Excerpt:

Cal-a-DON-yuh! What makes your big

It’s the Quiet Car, not

It’s the Quiet Car, not the Luddite Car

The first car of each Amtrak train, these days, is set aside to be the “quiet car”: no cellphones, no loud talking, no electronic devices without headsets. It’s a great rule, mostly because the ethics of cellphone use aren’t very nuanced yet. For example, I personally feel that if someone is talking on their phone at a conversational volume, it’s fine: it’s only when people develop cell-phone yell that things get annoying. Particularly if they turn out to be stupid: “I know he can get the job, but can he do the job? I’m not arguing that with you!”

So the quiet car gives people that hate cell phones somewhere to go, which reduces the amount of glaring on the train. And, if the big ox in the seat next to you persists in shouting for forty-five minutes, as sometimes happens (“Artie, I know he can get the job! But can he do the job?”), you can always move to a seat in the front of the train.

Rush hour complicates things, as there’s not enough room for everyone to choose their car, and a Venn diagram of hard feelings results. Friday evening, the train is packed, and the Nokia ring elicits a circle of turned heads, irritated frowns, and immediate shushing, just like an irritant in a big aluminum oyster. The conductors are often asked to repeat the quiet car announcement several times during the trip, and (since the policy is new), the words sometimes vary:

Ladies and gentlemen, if you can hear the sound of my voice, you are in the quiet car, the first car of the train. Please, no cellphones, no electronic devices without headphones, no loud talking, thank you.”

Instructions:
(a) In the quiet car piece, swap "big ox" for "loud neighbor" in the passage that begins at the words "So the quiet" and stops after "front of the train.".
(b) In the quiet car piece, what reactions does the Nokia ring elicit on the packed Friday evening train?

Dataset entries:
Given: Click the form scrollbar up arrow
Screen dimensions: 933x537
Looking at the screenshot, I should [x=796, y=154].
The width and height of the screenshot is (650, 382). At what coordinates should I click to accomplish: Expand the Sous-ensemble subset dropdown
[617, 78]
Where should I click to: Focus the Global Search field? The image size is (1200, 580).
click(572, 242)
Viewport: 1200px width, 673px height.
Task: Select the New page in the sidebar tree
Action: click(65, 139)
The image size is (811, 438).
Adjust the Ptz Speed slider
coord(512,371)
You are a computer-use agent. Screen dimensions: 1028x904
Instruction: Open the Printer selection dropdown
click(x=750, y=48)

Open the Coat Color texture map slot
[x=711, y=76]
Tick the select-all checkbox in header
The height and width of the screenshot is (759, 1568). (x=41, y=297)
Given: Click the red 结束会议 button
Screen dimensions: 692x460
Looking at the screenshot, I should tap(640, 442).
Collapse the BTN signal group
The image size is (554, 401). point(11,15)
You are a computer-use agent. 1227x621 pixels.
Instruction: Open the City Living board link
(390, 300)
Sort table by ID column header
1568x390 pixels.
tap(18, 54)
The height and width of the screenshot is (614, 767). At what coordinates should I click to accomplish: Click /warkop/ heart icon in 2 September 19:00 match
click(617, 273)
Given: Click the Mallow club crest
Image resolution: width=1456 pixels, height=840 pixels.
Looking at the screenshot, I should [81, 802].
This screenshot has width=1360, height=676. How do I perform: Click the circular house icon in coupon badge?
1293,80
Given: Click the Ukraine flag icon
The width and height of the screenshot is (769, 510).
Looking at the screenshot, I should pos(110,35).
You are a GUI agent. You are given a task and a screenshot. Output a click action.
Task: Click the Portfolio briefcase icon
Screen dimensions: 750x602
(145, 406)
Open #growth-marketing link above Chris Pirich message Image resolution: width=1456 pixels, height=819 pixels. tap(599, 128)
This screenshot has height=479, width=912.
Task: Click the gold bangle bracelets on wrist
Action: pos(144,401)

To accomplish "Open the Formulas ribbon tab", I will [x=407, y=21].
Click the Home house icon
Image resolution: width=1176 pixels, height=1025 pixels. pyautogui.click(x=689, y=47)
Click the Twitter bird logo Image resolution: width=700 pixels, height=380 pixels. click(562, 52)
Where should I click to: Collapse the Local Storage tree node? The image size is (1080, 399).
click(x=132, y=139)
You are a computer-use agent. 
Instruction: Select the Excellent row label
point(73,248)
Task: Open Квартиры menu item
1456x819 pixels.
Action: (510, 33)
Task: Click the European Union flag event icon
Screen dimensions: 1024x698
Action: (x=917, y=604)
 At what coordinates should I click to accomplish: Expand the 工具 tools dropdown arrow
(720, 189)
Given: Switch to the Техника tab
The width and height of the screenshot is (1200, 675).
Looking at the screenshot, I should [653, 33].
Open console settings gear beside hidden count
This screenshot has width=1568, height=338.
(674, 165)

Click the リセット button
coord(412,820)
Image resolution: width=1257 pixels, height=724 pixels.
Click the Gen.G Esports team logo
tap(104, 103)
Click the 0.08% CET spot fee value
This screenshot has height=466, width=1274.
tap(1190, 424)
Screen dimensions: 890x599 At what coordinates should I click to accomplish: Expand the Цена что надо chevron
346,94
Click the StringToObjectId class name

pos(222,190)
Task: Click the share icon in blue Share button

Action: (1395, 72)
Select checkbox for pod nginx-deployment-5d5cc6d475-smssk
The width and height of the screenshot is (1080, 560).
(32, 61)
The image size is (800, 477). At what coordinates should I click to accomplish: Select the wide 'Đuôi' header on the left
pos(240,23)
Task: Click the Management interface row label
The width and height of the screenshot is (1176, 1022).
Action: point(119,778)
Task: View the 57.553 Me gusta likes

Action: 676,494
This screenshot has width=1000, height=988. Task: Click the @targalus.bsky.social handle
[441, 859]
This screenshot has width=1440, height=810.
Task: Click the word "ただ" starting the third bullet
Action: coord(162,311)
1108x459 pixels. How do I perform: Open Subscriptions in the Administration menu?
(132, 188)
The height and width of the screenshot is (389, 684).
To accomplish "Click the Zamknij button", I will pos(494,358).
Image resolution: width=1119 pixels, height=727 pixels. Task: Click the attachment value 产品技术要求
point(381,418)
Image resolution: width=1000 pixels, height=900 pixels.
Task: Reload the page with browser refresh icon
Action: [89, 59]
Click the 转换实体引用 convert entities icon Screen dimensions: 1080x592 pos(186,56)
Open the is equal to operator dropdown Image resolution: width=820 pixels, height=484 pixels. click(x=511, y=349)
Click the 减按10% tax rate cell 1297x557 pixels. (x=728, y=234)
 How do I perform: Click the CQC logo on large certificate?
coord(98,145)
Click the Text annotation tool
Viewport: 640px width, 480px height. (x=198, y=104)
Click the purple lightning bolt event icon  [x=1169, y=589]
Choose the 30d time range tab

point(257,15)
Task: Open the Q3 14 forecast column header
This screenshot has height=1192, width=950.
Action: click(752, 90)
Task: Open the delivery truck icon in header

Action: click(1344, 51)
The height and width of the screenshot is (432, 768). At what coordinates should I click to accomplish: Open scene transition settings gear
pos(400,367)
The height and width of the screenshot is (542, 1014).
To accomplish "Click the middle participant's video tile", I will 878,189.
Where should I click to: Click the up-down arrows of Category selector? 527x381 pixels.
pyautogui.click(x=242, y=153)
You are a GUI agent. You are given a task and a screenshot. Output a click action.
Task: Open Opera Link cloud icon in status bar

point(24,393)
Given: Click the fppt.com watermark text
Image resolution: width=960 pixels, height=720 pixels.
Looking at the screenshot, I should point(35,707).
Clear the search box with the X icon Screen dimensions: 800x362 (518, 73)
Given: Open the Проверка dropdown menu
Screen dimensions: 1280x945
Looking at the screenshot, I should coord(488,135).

Answer list:
(a)
So the quiet car gives people that hate cell phones somewhere to go, which reduces the amount of glaring on the train. And, if the loud neighbor in the seat next to you persists in shouting for forty-five minutes, as sometimes happens (“Artie, I know he can get the job! But can he do the job?”), you can always move to a seat in the front of the train.

(b)
- A circle of turned heads
- Irritated frowns
- Immediate shushing